Exercise description: In the listing below, find the line holding "Viewport: 2034px width, 444px height." and the line holding "Tap the mentioned". Write out those two lines and all lines between, exactly, and nothing more.

Material for this exercise:
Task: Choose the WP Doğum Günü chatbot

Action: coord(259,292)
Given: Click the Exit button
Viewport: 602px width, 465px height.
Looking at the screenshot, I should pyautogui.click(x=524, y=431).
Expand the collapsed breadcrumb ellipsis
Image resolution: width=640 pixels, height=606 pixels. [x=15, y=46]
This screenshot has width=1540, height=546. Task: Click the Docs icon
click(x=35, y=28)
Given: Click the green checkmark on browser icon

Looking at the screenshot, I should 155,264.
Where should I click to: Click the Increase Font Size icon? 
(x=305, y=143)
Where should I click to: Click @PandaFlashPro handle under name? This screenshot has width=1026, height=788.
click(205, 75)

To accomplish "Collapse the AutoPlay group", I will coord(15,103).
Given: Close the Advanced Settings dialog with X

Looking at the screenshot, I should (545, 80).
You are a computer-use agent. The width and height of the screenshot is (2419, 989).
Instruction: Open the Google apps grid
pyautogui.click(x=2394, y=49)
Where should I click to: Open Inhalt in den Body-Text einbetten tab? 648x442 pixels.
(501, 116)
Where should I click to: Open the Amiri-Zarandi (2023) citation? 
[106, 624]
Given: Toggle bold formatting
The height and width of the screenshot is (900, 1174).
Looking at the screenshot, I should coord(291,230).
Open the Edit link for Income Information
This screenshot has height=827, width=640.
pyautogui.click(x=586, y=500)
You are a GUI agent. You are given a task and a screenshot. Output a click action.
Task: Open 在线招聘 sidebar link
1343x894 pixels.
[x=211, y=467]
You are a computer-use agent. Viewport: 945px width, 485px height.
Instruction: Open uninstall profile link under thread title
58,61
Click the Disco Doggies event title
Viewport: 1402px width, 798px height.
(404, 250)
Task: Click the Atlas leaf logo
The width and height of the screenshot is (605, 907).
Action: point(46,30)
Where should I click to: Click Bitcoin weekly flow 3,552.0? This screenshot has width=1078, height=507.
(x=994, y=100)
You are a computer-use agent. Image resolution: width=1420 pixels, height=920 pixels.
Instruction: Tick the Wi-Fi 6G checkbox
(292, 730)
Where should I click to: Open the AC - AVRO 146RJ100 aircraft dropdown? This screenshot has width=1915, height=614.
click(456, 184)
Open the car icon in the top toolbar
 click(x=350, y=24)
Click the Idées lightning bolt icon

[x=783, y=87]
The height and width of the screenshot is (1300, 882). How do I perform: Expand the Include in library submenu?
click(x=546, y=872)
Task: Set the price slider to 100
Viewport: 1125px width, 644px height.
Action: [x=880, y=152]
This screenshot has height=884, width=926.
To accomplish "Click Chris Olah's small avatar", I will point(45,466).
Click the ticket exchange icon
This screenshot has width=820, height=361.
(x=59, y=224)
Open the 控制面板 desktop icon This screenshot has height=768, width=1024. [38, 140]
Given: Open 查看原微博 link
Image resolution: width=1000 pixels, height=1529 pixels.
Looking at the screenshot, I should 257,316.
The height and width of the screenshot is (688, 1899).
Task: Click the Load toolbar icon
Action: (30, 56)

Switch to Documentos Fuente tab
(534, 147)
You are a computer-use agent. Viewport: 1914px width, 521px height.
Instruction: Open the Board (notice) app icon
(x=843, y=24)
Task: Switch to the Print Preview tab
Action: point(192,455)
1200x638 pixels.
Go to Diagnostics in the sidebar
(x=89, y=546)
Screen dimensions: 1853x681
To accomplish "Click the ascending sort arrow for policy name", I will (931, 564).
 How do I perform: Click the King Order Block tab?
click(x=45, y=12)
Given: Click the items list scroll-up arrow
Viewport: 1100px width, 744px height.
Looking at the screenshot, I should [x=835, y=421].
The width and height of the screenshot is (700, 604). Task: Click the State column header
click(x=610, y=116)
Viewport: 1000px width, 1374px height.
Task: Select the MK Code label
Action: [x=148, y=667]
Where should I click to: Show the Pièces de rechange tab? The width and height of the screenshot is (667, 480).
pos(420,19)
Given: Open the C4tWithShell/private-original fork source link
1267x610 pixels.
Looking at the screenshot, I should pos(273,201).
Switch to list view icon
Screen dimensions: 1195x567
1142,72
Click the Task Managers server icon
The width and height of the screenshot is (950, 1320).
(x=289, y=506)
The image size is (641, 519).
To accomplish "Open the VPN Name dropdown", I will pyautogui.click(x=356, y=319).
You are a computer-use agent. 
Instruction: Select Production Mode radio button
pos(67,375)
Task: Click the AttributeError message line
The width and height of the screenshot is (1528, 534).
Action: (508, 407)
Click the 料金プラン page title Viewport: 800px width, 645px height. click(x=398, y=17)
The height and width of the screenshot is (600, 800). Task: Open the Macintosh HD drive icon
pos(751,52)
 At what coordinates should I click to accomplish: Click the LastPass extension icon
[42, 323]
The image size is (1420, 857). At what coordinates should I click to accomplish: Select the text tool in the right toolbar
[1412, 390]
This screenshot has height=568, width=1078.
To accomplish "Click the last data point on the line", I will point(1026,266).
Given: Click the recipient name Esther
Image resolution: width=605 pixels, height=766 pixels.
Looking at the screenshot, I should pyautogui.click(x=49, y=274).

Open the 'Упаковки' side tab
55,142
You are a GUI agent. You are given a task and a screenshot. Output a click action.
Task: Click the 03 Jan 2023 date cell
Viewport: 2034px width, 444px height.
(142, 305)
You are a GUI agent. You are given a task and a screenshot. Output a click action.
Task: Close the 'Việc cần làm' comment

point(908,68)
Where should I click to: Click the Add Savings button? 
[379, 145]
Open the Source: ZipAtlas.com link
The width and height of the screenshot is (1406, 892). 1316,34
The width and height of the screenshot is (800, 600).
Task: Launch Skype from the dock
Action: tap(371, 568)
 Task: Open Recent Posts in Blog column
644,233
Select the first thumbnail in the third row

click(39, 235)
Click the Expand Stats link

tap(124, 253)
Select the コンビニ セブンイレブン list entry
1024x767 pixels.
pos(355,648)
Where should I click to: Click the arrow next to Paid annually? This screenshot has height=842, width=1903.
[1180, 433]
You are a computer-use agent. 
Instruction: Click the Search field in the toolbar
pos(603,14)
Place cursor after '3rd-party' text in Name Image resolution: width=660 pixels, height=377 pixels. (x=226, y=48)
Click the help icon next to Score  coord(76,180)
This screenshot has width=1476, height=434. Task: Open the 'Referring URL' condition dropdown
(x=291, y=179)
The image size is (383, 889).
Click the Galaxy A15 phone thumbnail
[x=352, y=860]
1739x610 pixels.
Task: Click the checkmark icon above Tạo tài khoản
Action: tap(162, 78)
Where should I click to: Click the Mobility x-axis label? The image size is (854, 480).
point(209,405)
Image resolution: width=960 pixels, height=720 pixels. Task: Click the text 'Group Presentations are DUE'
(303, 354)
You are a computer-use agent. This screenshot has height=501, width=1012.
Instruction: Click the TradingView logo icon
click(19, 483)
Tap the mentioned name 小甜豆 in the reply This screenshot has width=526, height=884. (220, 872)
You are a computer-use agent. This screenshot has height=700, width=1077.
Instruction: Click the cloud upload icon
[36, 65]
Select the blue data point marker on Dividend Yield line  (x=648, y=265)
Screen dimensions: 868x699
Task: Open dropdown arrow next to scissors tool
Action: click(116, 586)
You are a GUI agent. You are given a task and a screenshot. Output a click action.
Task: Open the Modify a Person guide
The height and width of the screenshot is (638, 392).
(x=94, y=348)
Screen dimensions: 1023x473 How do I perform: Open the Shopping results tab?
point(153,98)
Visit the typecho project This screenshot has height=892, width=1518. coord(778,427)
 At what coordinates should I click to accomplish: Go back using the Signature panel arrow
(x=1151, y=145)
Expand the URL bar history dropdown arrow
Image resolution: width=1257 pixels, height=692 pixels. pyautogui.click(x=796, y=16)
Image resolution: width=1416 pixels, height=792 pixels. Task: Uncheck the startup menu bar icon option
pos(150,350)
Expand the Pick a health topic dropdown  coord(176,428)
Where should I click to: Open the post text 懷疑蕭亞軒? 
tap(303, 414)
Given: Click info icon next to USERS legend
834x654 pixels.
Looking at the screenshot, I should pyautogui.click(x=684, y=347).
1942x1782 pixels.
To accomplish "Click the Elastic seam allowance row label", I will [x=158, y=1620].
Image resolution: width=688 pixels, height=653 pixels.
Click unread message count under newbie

Solution:
Viewport: 2034px width, 444px height.
(142, 305)
You are a GUI agent. You are given a task and a screenshot. Output a click action.
Task: Close the 'Việc cần làm' comment

point(908,68)
Where should I click to: Click the Add Savings button? 
[379, 145]
Open the Source: ZipAtlas.com link
The width and height of the screenshot is (1406, 892). 1316,34
The width and height of the screenshot is (800, 600).
Task: Launch Skype from the dock
Action: tap(371, 568)
 Task: Open Recent Posts in Blog column
644,233
Select the first thumbnail in the third row

click(39, 235)
Click the Expand Stats link

tap(124, 253)
Select the コンビニ セブンイレブン list entry
1024x767 pixels.
pos(355,648)
Where should I click to: Click the arrow next to Paid annually? This screenshot has height=842, width=1903.
[1180, 433]
You are a computer-use agent. 
Instruction: Click the Search field in the toolbar
pos(603,14)
Place cursor after '3rd-party' text in Name Image resolution: width=660 pixels, height=377 pixels. (x=226, y=48)
Click the help icon next to Score  coord(76,180)
This screenshot has width=1476, height=434. Task: Open the 'Referring URL' condition dropdown
(x=291, y=179)
The image size is (383, 889).
Click the Galaxy A15 phone thumbnail
[x=352, y=860]
1739x610 pixels.
Task: Click the checkmark icon above Tạo tài khoản
Action: tap(162, 78)
Where should I click to: Click the Mobility x-axis label? The image size is (854, 480).
point(209,405)
Image resolution: width=960 pixels, height=720 pixels. Task: Click the text 'Group Presentations are DUE'
(303, 354)
You are a computer-use agent. This screenshot has height=501, width=1012.
Instruction: Click the TradingView logo icon
click(19, 483)
Tap the mentioned name 小甜豆 in the reply This screenshot has width=526, height=884. (220, 872)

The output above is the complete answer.